Starting Jan. 1, 2018, continuing and new SCAN members will be able to choose from a full array of services and support they need to maintain their health and independence. Medicare-eligible individuals will have access to low, and in a majority of the California counties SCAN serves, no-cost preventive care services, chiropractic and or acupuncture services, a fixed cost hearing aid benefit, and free routine medical transportation and gym membership. Members will also have access to lower prescription copayments at Preferred pharmacies and discounts for 90-day supplies of many drugs in most plans. There are more than 68,000 pharmacies in the SCAN network, and Preferred pharmacies include large chains such as Walgreens, Rite Aid, Walmart, Costco, Ralph’s, Safeway/Albertsons, Express Scripts Home Delivery, and select independent pharmacies.
SCAN Health Plan also offers special needs plans (SNPs), which are cost-effective options designed for people with special considerations, including those who are dually eligible for Medicare and Medi-Cal and those with certain chronic conditions with benefits, providers and prescription drug coverage tailored to meet their specific needs. SCAN’s SNPs include SCAN Connections (HMO SNP), which incorporates the distinct benefits of Medicare and Medi-Cal into one plan; Heart First (HMO SNP) for people with cardiovascular disease or congestive heart failure; and SCAN Balance (HMO SNP) for individuals with diabetes.
“As SCAN celebrates its 40th year of service, we’re proud that our mission of helping seniors remain healthy and independent is reflected in our 2018 plan benefits,” added Stanislaw. “It’s a privilege to continue serving our members and working with communities to improve care and positively impact the lives of seniors and their caregivers.”
The annual enrollment period for selecting a Medicare Advantage plan for 2018 runs Oct. 15-Dec. 7, 2017. In 2018 SCAN will continue to be available to Medicare-eligible beneficiaries in 11 California counties: Los Angeles, Riverside, Orange, San Bernardino, San Diego, Ventura, Sonoma, San Francisco, Marin, Napa and Santa Clara.

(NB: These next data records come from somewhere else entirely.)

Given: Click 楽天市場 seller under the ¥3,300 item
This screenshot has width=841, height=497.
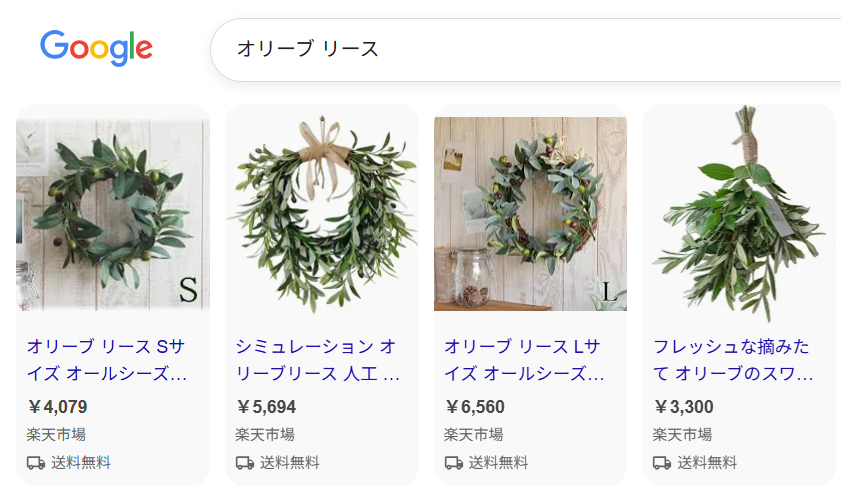Looking at the screenshot, I should point(682,435).
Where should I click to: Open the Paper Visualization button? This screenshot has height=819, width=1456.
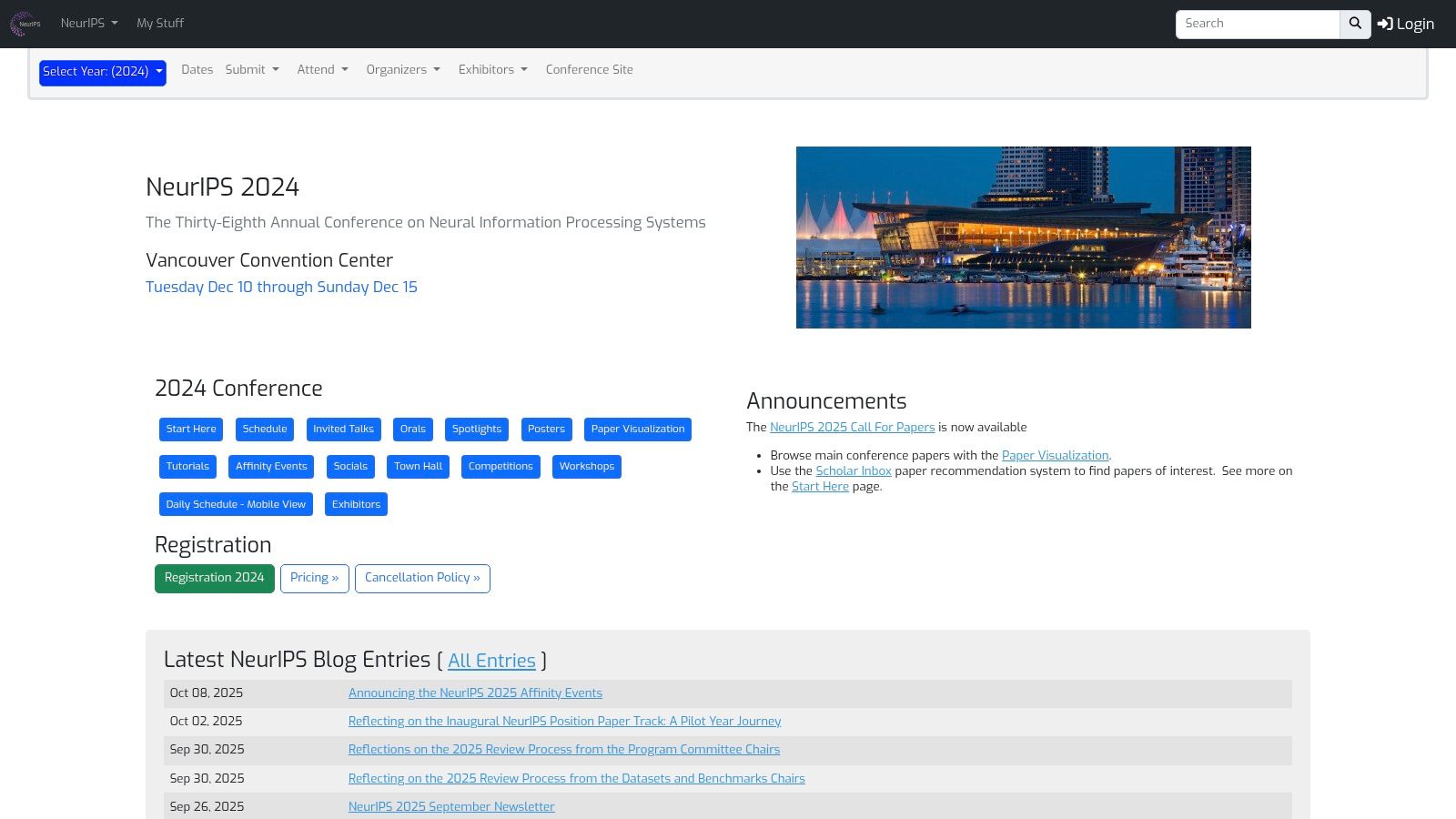click(x=637, y=430)

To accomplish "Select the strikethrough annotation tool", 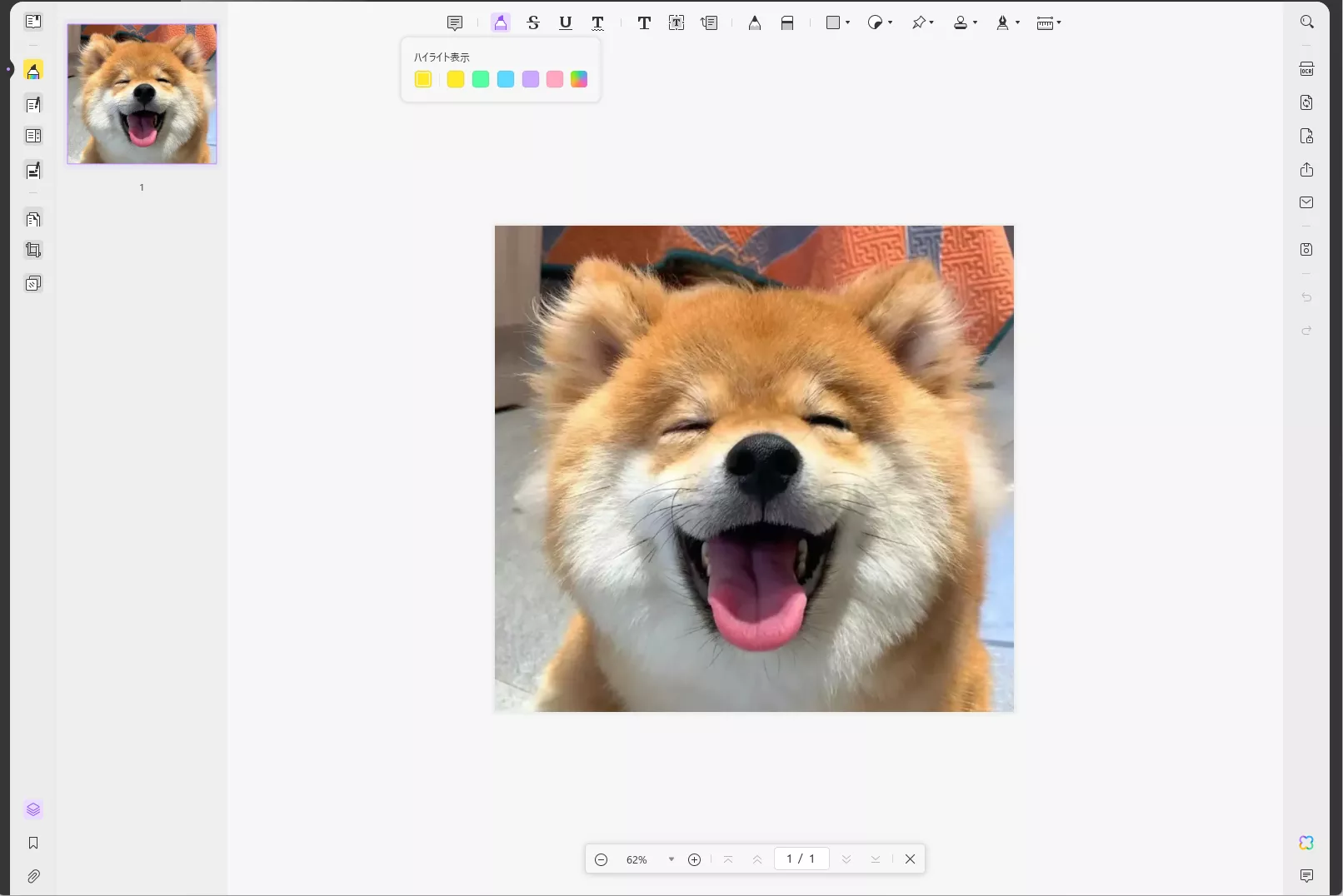I will 533,22.
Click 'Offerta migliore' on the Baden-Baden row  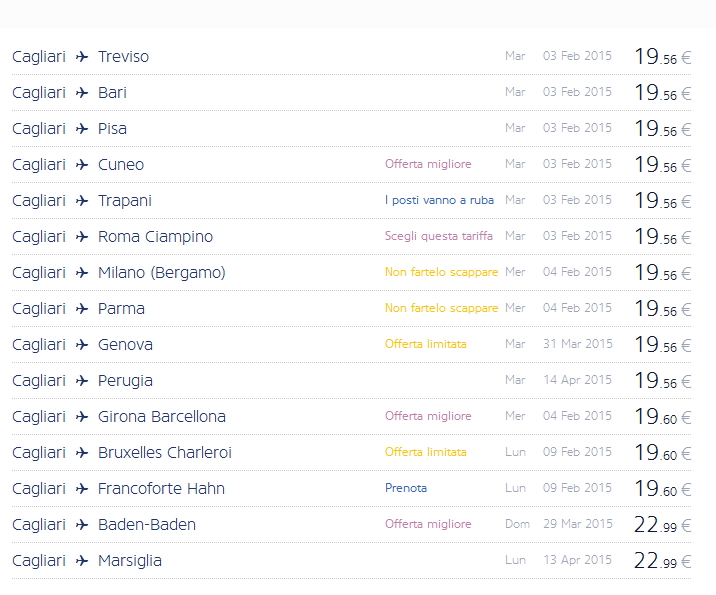428,525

For more information about plan benefits and enrollment details, please visit www.scan2018.com.
SCAN Health Plan is one of the nation’s largest not-for-profit Medicare Advantage plans with more than 187,000 members in California. Part of the SCAN family, SCAN Health Plan is committed to keeping seniors healthy and independent. For more information on SCAN Health Plan visit scanhealthplan.com, like us on facebook.com/scanhealthplan or follow us on twitter @scanhealthplan.
As governed by the Centers for Medicare & Medicaid Services, member benefits vary by county. More information is available at www.scan2018.com or by calling 1-855-561-7226, 8 a.m. to 8 p.m., seven days a week. TTY/TDD users may call 711. SCAN Health Plan is an HMO plan with a Medicare contract and a contract with the California Medi-Cal (Medicaid) program. Enrollment in SCAN Health Plan depends on contract renewal.

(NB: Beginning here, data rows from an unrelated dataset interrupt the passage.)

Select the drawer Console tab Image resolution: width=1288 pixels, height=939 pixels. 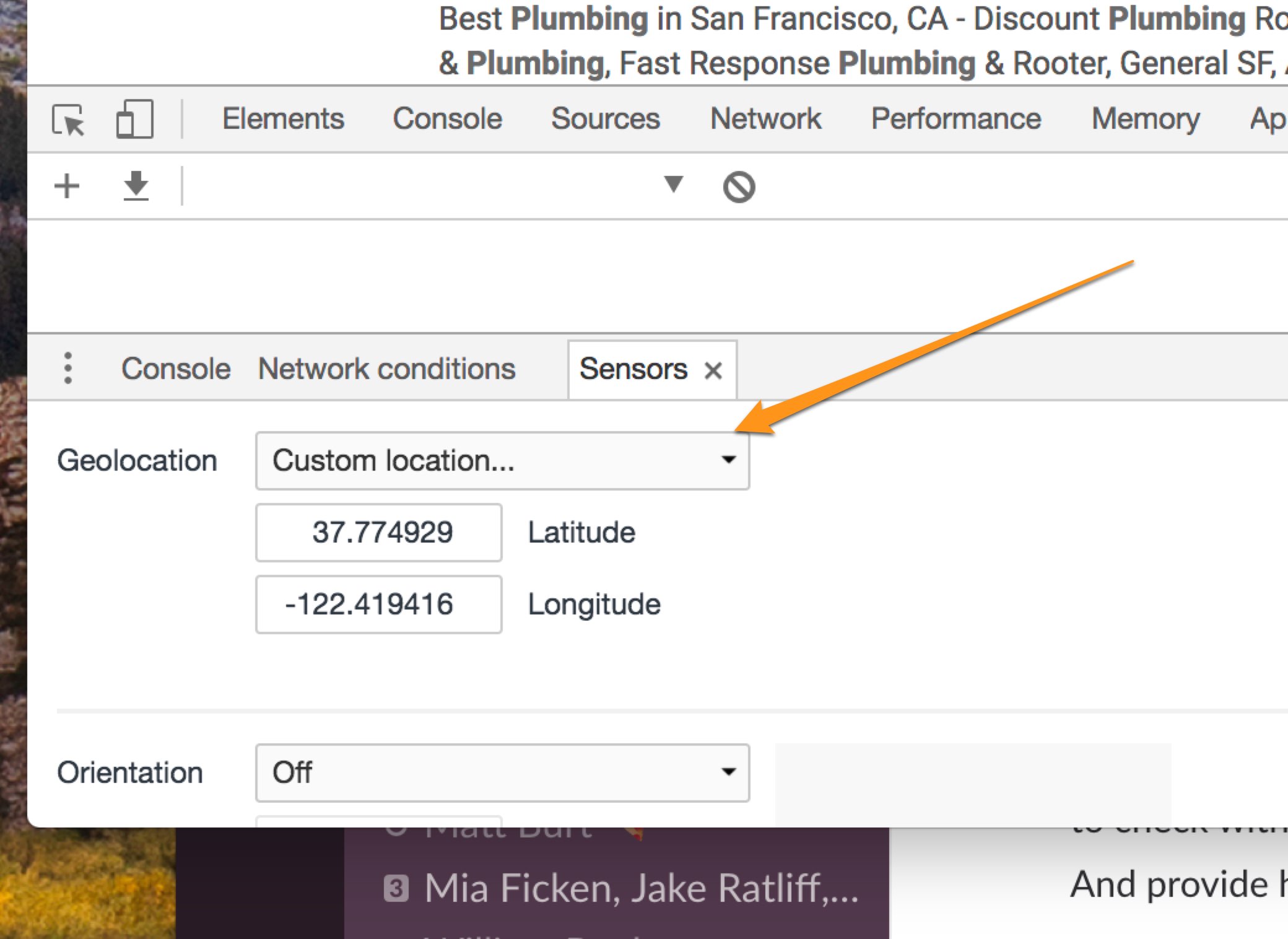coord(176,369)
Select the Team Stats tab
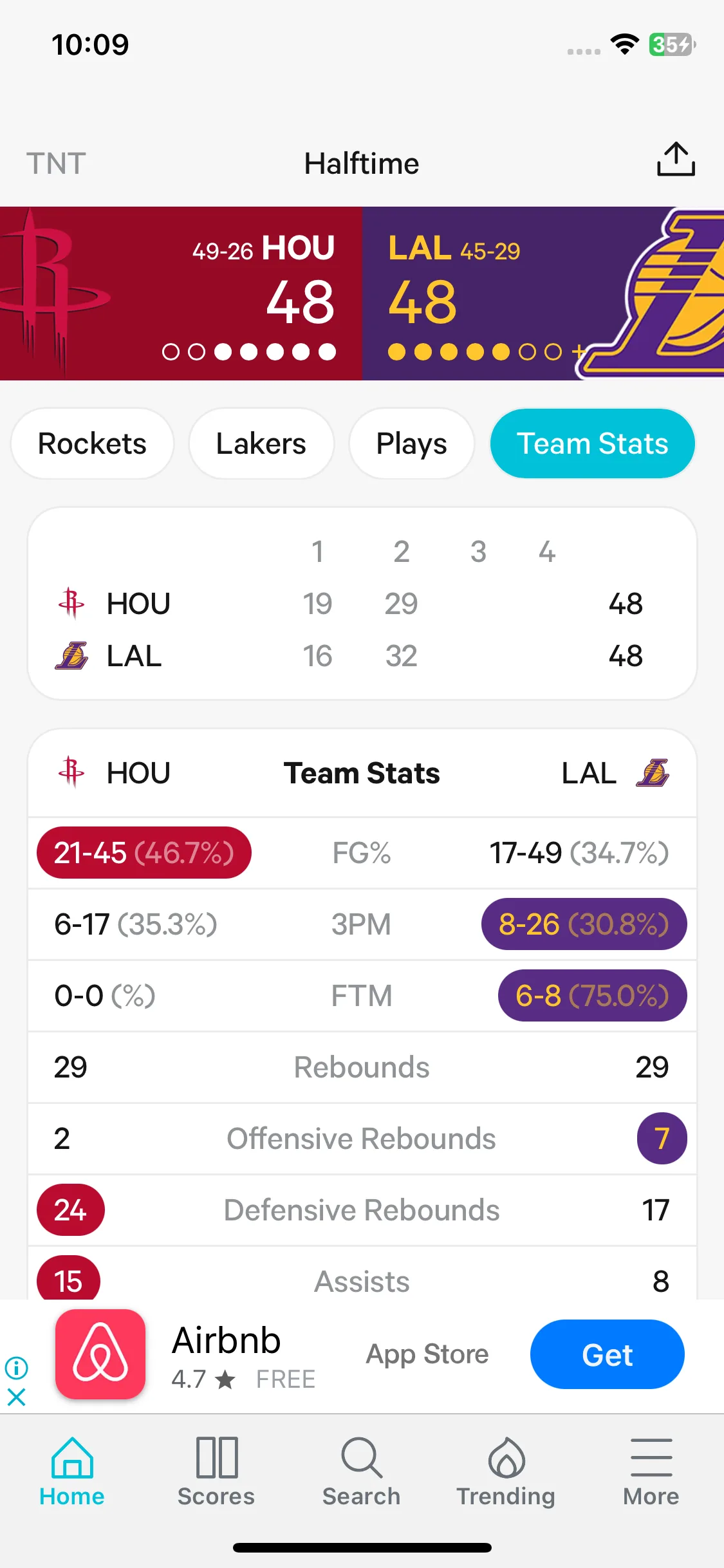 [593, 443]
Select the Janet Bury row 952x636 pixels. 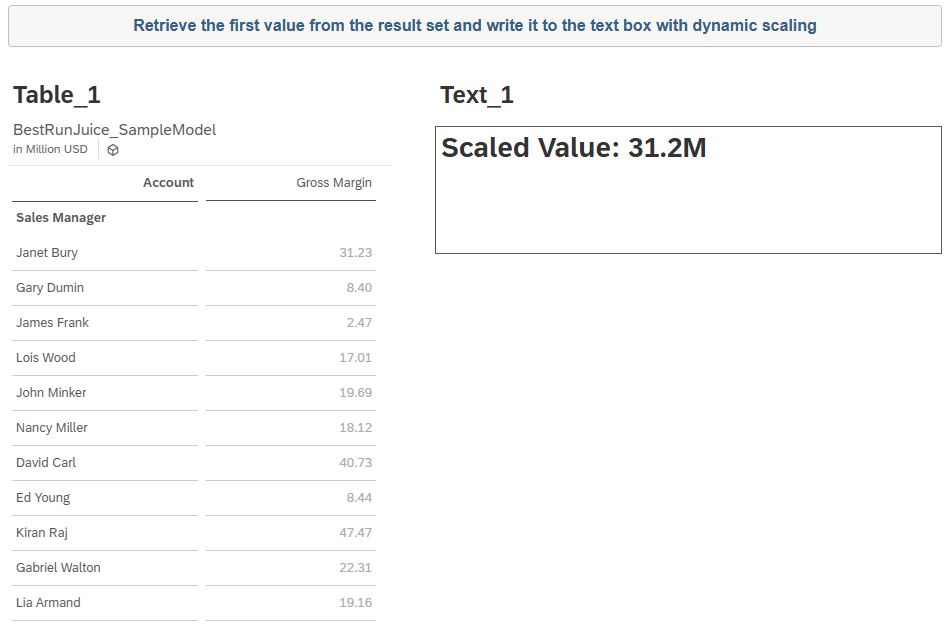pos(47,253)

You must continue to pay your Medicare Part B premium. This information is not a complete description of benefits. Contact the plan for more information. Limitations, copayments and restrictions may apply. Benefits, premiums and/or copayments/co-insurance may change on January 1 of each year. The Formulary, pharmacy network and/or provider network may change at any time. You will receive notice when necessary.